- _Written request_
Reproduce the lines of the listing below verbatim, starting at the line that contains "Open the three-dot more options menu" and ending after the line that contains "Click the search".

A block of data
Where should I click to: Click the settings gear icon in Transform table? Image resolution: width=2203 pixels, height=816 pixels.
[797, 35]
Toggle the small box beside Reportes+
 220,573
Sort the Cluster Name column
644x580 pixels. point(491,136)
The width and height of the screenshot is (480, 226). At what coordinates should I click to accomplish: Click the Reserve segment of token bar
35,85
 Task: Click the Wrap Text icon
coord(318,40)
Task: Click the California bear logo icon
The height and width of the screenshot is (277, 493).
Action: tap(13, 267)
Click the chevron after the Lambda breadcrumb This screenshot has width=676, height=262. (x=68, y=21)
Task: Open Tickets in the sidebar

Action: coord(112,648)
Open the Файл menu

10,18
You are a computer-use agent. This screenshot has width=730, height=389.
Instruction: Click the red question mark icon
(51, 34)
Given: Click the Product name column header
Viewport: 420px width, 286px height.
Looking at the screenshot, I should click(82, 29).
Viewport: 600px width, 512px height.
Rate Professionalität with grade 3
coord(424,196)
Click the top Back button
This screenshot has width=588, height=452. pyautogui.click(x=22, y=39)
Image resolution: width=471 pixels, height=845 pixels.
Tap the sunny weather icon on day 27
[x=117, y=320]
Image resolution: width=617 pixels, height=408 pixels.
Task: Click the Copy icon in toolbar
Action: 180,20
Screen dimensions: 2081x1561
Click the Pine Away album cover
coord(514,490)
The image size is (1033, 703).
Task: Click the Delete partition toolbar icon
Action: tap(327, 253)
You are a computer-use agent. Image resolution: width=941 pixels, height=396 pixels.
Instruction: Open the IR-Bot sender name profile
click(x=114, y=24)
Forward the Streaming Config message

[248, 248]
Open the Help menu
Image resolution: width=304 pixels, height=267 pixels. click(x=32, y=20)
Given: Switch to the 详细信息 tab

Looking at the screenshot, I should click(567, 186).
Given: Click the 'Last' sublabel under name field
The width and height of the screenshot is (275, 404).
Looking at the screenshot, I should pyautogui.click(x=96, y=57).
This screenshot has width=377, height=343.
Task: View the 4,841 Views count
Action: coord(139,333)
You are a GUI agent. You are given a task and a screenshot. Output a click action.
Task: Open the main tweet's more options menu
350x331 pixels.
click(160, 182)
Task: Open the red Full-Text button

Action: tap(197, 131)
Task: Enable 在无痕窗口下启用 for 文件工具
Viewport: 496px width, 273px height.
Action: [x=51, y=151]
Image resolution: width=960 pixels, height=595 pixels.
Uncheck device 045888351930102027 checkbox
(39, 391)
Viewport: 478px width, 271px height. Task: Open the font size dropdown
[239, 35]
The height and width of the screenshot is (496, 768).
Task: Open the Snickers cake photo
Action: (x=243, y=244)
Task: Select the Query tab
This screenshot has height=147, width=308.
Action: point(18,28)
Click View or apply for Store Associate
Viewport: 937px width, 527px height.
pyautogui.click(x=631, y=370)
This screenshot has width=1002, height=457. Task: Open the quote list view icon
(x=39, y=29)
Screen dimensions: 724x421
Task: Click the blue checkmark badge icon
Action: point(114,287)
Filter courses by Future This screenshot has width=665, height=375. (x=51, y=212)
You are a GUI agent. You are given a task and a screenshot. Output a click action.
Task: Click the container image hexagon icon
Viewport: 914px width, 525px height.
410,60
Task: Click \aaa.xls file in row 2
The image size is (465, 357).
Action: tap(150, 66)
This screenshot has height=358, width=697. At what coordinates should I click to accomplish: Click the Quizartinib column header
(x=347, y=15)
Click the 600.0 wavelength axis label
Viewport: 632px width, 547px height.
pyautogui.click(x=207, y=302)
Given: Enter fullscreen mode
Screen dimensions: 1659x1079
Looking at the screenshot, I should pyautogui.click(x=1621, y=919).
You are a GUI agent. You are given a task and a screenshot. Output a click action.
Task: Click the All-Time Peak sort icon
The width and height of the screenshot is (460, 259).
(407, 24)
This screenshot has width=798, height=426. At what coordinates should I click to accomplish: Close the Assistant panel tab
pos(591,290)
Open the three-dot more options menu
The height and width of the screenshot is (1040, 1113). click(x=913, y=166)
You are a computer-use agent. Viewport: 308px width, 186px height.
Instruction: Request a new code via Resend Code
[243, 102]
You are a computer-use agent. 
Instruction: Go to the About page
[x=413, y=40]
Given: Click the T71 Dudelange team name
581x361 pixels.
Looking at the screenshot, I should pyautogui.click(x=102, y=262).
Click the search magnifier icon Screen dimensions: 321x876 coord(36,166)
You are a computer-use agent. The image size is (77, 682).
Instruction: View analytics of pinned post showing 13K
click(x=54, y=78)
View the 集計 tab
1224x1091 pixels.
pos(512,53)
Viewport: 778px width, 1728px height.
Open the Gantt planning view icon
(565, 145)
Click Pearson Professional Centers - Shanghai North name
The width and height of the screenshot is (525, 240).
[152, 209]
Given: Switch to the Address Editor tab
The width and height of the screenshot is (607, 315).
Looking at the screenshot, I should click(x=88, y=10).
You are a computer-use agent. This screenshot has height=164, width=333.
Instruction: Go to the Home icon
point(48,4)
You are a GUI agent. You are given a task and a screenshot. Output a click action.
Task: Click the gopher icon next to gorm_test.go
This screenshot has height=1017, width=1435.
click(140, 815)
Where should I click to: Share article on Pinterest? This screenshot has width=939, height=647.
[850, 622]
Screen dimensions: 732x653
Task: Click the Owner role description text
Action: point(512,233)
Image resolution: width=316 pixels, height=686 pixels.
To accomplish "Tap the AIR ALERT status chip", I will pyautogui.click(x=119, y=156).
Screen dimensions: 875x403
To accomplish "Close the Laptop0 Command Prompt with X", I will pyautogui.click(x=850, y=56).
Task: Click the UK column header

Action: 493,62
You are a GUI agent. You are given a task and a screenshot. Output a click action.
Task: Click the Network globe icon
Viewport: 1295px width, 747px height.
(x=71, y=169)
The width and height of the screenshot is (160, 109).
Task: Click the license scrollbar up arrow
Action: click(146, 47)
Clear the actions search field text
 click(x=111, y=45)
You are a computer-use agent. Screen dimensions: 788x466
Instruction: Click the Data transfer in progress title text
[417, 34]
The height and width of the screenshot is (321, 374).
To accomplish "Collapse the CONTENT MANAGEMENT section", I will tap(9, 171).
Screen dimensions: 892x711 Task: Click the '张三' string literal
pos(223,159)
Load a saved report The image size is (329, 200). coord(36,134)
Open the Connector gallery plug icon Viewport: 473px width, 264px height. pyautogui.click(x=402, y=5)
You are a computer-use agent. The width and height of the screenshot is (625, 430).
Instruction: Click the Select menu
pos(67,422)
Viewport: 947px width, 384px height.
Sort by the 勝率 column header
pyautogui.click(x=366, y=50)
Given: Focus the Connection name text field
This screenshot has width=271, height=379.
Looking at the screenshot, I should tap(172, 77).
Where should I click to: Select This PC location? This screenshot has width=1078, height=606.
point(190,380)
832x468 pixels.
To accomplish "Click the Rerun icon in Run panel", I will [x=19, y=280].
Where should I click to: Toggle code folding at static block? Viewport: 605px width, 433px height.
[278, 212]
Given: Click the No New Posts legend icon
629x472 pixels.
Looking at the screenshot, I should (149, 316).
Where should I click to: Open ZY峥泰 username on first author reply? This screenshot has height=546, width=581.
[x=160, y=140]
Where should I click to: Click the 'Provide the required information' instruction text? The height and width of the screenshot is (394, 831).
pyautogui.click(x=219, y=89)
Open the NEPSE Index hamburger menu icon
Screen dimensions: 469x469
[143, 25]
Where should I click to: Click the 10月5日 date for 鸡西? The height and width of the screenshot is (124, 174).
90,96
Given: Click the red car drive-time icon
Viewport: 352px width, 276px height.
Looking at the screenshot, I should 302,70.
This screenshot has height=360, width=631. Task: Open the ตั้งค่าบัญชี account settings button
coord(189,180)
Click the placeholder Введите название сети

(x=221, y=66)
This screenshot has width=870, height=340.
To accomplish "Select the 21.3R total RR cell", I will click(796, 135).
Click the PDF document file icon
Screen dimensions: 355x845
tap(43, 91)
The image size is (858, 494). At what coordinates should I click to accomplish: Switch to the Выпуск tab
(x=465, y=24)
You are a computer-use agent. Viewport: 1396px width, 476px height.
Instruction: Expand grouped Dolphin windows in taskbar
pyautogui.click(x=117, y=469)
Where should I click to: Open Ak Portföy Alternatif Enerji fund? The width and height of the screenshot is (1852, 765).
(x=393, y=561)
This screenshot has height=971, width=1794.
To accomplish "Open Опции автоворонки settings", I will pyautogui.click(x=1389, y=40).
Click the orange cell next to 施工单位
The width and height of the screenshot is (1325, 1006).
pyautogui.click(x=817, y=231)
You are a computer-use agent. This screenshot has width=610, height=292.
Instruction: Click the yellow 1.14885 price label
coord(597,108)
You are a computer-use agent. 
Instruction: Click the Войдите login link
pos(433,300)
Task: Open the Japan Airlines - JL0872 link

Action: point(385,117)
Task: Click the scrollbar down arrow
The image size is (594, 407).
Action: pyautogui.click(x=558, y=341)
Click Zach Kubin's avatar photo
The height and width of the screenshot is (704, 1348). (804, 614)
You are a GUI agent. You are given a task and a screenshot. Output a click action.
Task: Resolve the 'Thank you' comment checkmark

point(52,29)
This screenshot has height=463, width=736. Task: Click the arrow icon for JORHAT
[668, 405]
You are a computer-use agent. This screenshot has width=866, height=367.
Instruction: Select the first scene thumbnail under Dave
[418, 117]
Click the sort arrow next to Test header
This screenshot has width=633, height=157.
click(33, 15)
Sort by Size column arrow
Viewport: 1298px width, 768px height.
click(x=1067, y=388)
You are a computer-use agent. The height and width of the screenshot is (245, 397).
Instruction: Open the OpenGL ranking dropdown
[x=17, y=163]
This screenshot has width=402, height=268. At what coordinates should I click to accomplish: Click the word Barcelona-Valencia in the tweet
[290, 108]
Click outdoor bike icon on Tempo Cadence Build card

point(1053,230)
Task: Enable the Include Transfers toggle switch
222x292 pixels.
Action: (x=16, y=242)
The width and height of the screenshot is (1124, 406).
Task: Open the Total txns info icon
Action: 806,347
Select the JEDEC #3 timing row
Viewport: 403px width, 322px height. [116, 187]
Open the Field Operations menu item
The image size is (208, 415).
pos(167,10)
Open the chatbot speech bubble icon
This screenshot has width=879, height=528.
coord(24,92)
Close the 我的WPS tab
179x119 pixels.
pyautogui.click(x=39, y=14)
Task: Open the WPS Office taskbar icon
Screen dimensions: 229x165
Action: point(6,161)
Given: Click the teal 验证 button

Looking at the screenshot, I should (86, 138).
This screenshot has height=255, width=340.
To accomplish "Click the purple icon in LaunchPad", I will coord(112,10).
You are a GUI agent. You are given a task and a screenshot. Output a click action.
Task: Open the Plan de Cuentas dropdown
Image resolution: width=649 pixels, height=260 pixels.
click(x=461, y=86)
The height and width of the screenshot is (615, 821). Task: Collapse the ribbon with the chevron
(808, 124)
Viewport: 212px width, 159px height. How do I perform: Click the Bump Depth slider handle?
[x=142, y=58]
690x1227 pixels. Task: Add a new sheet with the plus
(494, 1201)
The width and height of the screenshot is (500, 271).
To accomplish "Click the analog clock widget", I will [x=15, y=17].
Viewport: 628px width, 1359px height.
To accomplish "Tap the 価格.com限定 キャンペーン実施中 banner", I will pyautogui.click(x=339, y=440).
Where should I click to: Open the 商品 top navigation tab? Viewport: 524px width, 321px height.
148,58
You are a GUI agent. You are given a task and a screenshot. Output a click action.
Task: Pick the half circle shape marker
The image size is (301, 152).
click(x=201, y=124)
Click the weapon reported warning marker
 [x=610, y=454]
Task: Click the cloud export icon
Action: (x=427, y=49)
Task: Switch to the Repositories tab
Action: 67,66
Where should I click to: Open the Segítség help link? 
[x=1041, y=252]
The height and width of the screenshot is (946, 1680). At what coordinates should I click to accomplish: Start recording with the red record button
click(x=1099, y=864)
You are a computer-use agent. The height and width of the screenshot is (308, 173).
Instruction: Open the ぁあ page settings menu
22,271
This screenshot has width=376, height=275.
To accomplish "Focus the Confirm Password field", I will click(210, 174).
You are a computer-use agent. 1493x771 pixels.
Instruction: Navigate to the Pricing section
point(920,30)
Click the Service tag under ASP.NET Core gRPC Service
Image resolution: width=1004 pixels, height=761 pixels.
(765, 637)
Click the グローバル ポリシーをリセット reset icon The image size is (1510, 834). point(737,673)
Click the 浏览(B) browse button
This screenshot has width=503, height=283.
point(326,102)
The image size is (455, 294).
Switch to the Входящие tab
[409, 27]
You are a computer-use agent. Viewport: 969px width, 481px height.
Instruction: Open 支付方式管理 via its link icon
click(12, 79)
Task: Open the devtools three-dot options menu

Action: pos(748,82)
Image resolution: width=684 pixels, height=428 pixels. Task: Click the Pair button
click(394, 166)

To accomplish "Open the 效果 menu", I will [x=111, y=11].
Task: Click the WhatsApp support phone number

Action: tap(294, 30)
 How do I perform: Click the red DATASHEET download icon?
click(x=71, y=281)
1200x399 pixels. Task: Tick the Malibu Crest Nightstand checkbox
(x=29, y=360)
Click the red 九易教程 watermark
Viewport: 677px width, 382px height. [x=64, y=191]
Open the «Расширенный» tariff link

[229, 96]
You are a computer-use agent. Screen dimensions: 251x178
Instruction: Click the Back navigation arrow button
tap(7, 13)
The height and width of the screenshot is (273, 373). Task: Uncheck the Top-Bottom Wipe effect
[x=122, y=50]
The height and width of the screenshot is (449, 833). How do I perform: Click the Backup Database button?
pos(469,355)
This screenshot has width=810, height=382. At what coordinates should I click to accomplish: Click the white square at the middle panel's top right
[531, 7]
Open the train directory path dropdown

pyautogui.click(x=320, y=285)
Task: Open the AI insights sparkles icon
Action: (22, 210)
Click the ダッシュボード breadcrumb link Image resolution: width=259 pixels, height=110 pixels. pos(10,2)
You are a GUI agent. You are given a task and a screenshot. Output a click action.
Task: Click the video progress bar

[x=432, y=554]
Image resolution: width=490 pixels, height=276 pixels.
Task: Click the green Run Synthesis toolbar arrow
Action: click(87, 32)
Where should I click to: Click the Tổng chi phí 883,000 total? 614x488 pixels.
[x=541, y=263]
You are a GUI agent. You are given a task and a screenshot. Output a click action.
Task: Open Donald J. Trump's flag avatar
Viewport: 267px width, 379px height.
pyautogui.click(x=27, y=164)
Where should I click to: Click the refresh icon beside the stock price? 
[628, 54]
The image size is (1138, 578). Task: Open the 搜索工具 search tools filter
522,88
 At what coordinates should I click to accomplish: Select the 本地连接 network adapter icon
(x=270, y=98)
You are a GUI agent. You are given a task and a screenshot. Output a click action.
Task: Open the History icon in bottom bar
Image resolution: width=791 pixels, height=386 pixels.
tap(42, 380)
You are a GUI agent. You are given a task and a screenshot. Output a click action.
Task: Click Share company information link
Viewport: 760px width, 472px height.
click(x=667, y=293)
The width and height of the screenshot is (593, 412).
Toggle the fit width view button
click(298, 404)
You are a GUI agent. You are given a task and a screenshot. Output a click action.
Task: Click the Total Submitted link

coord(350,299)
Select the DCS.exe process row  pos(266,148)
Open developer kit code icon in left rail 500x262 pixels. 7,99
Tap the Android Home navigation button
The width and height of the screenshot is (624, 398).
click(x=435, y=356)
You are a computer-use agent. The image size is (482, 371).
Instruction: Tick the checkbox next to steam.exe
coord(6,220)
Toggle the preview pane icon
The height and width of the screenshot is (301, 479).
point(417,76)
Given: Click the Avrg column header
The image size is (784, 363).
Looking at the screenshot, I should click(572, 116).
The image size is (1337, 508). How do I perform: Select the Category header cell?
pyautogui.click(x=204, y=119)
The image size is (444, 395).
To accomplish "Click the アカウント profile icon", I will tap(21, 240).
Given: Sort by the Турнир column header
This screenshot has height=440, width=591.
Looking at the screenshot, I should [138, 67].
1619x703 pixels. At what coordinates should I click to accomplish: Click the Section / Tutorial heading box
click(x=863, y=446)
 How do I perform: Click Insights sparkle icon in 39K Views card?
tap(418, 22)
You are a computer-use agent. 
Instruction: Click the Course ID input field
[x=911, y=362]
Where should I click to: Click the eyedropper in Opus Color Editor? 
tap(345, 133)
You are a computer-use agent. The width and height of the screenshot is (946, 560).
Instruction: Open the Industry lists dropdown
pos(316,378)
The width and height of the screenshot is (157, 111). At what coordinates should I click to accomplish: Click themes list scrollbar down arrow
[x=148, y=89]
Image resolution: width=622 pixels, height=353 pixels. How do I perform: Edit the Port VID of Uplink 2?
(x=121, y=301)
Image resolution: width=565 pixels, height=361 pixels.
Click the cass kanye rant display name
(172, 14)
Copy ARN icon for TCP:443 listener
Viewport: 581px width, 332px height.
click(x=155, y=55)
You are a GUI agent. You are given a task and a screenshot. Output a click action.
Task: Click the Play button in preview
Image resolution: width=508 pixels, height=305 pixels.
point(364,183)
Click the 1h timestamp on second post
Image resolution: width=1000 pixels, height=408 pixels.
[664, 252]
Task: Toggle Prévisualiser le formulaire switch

- _Right answer_
Open the three-dot more options menu
The height and width of the screenshot is (1040, 1113). click(x=913, y=166)
You are a computer-use agent. Viewport: 308px width, 186px height.
Instruction: Request a new code via Resend Code
[243, 102]
You are a computer-use agent. 
Instruction: Go to the About page
[x=413, y=40]
Given: Click the T71 Dudelange team name
581x361 pixels.
Looking at the screenshot, I should pyautogui.click(x=102, y=262).
Click the search magnifier icon Screen dimensions: 321x876 coord(36,166)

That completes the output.